Ending my RHEL backports support for Subversion

I've been publishing backports of Subversion over at github.com  for
RHEL based operating systems for some years now. They used to be
published at RPMForge while that was still active. And it was useful
to me, and to some others, to get up-to-date releases on current or
older operating systems, especially for the long-term RHEL based
systems.

Unfortunately, it's gotten too expensive for me to do. There are
several factors. The big one is the updated requirements with each
major release. Using more recent new technologies, like serf, and
SQLite are understandable upstream changes, but it means integrating
support for them for another set of RPM's for those components, and
building up the support chains for tools like updated serf, multiplies
the work and threatens other stable tools which might use serf. It's
an old issue for many projects, but the return on investment of my
time has pretty much evaporated with RPMforge defunct.

I'm also afraid that the other big  factor, for me, is the
long-missing "obliterate" feature. The lack of any graceful way to
clear inappropriately committed or discarded content has become the
biggest reason *not* to use Subversion, and I can't burn my
engineering time backporting software without a graceful way to clean
up the inevitably bulky or security sensitive bad commit.

Re: Ending my RHEL backports support for Subversion

Posted by Paolo Di Pietro <pd...@diviana.net>.
I'm sad for your leave.

There are a lot of problems in the Sw Eng area, which should be 
addressed to enable people to cooperate without being overkilled.

If we want the Open * to survive, we need to avoid fragmenting the 
efforts, and try to converge them on single 'platforms'.

This is not an easy nor politically correct choice, but, One of this 
should be, IMHO, the choice is between survival or not an entire large 
group of people.

I should like to discuss how to build an 'OTT' approach to let users use 
Subversion, or github, or whatever they like with a standard interface.

As I'm telling from Y2000, we should create ontologies to let the 
content (and not the tools) to cooperate.

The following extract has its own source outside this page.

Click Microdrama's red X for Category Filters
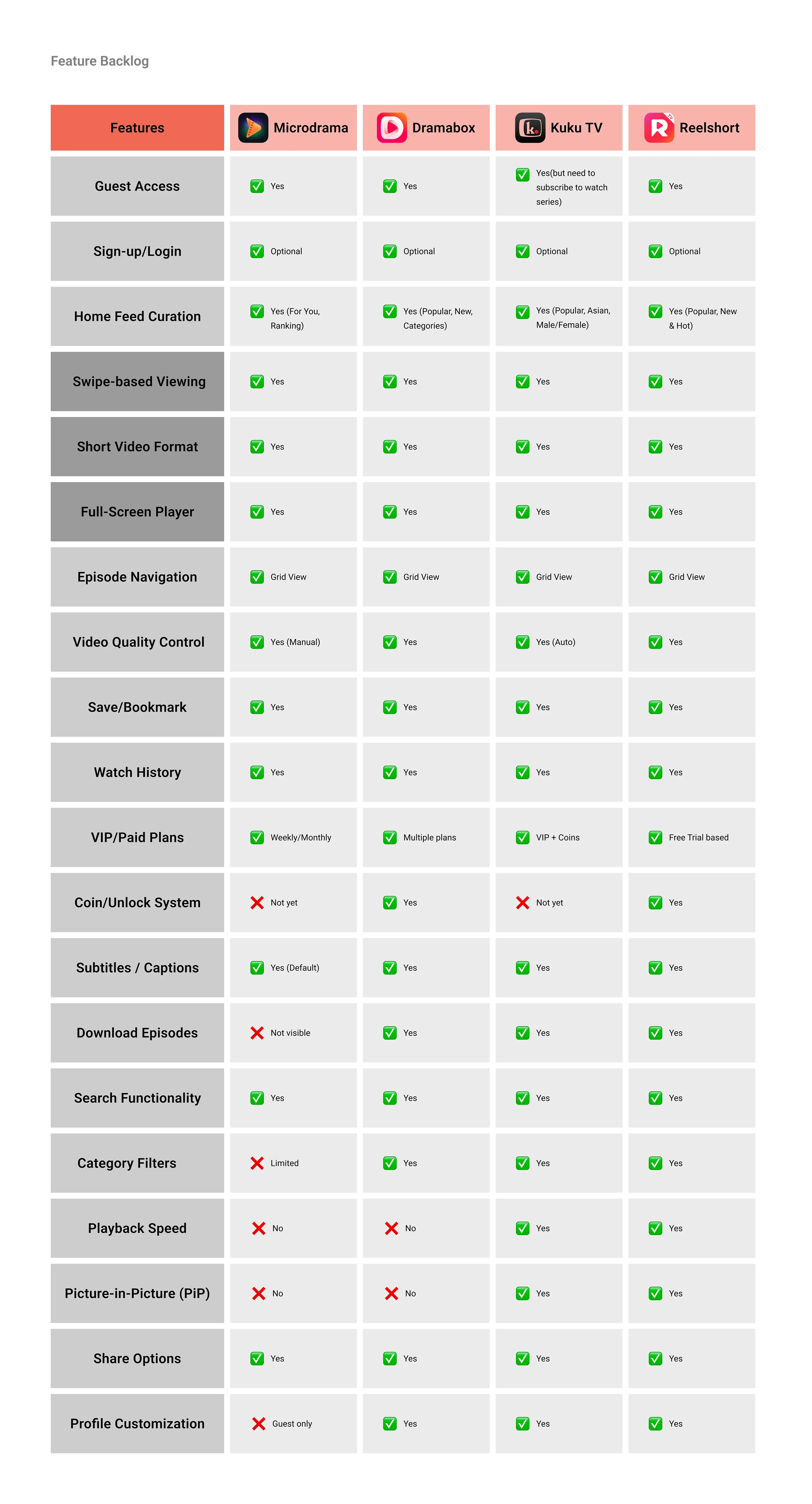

I'd like to talk with people about this.

Have a good luck!

Paolo


On 9/18/2016 2:34 PM, Nico Kadel-Garcia wrote:
> I've been publishing backports of Subversion over at github.com  for
> RHEL based operating systems for some years now. They used to be
> published at RPMForge while that was still active. And it was useful
> to me, and to some others, to get up-to-date releases on current or
> older operating systems, especially for the long-term RHEL based
> systems.
>
> Unfortunately, it's gotten too expensive for me to do. There are
> several factors. The big one is the updated requirements with each
> major release. Using more recent new technologies, like serf, and
> SQLite are understandable upstream changes, but it means integrating
> support for them for another set of RPM's for those components, and
> building up the support chains for tools like updated serf, multiplies
> the work and threatens other stable tools which might use serf. It's
> an old issue for many projects, but the return on investment of my
> time has pretty much evaporated with RPMforge defunct.
>
> I'm also afraid that the other big  factor, for me, is the
> long-missing "obliterate" feature. The lack of any graceful way to
> clear inappropriately committed or discarded content has become the
> biggest reason *not* to use Subversion, and I can't burn my
> engineering time backporting software without a graceful way to clean
> up the inevitably bulky or security sensitive bad commit.